> [DOCUMENT SEGMENT]:
The year 1890 in art involved some significant events.

Events
 January 18 – February 23 – Seventh annual exhibition of Les XX in Brussels includes a display of work by Vincent van Gogh. Henry de Groux criticises his paintings but Albert Aurier praises them. From the exhibition, van Gogh sells The Red Vineyard to Anna Boch, said to be the only sale of his work during his lifetime.
 March 20 – April 27 – The Société des Artistes Indépendants show in Paris includes a major display of van Gogh paintings.
 May 20 – Van Gogh moves to Auvers-sur-Oise on the edge of Paris in the care of Dr Paul Gachet where he will produce around seventy paintings in as many days. More than a dozen are size 30 canvases (92 x 65 cm).

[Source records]
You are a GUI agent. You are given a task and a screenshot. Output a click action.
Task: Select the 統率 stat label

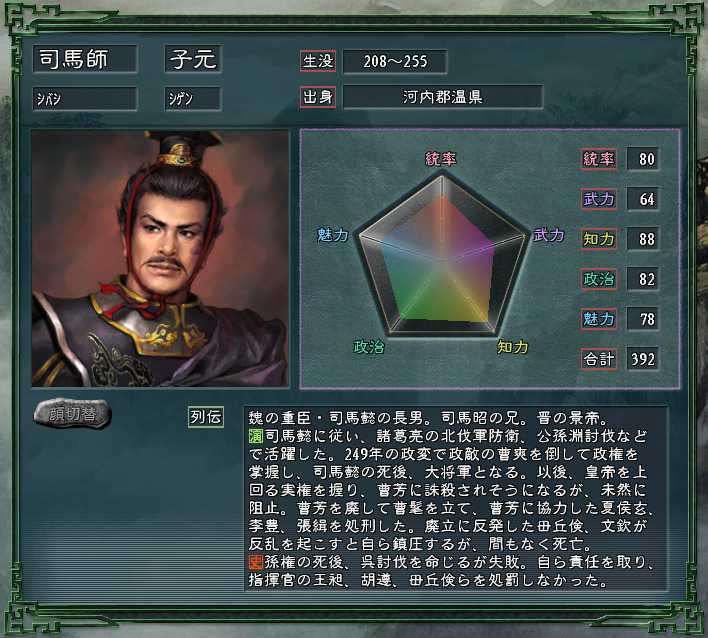(x=599, y=159)
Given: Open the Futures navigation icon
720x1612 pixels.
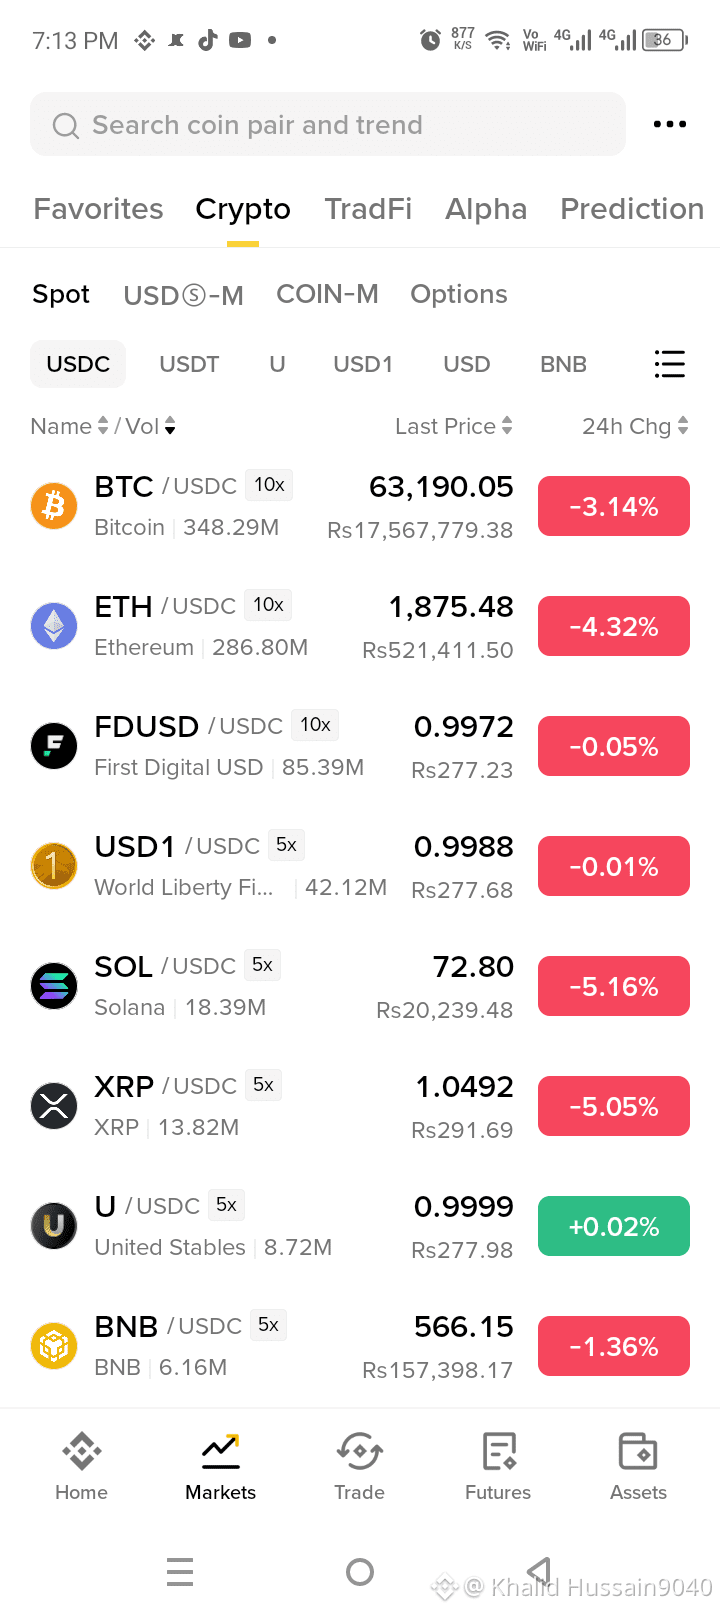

> [WHAT IS EXPECTED]: Continue the text on the year 1890 in art from its last entry onward. The items above were taken from a different source than the text.

> [RESULT OF THE TASK]:
 June–July – Van Gogh develops his double-square painting technique, e.g. in the July paintings Wheatfield with Crows and Wheatfield Under Thunderclouds.
 July 27 – Death of Vincent van Gogh: van Gogh perhaps paints Tree Roots, then apparently shoots himself, dying two days later.
 September 20 – Theo van Gogh, assisted by Émile Bernard, mounts an improvised retrospective exhibition of his brother Vincent's works in Theo's former Paris apartment.
 November – Lucien Pissarro settles permanently in London.
 Société Nationale des Beaux-Arts revived in Paris under the leadership of Ernest Meissonier (its President), Pierre Puvis de Chavannes, Jules Dalou, Auguste Rodin, Carolus-Duran, Bracquemond and Albert-Ernest Carrier-Belleuse, with an annual exhibition reviewed as the Salon de Champ-de-Mars, opening a fortnight later than the official Paris Salon.
 Claude Monet begins painting his Haystacks series.
 Newlyn Industrial Class set up at the fishing port in Cornwall (England) and begins production of Newlyn Copper repoussé work.

Works

 Anna Ancher – Syende fiskerpige (Sewing Fisherman's Wife)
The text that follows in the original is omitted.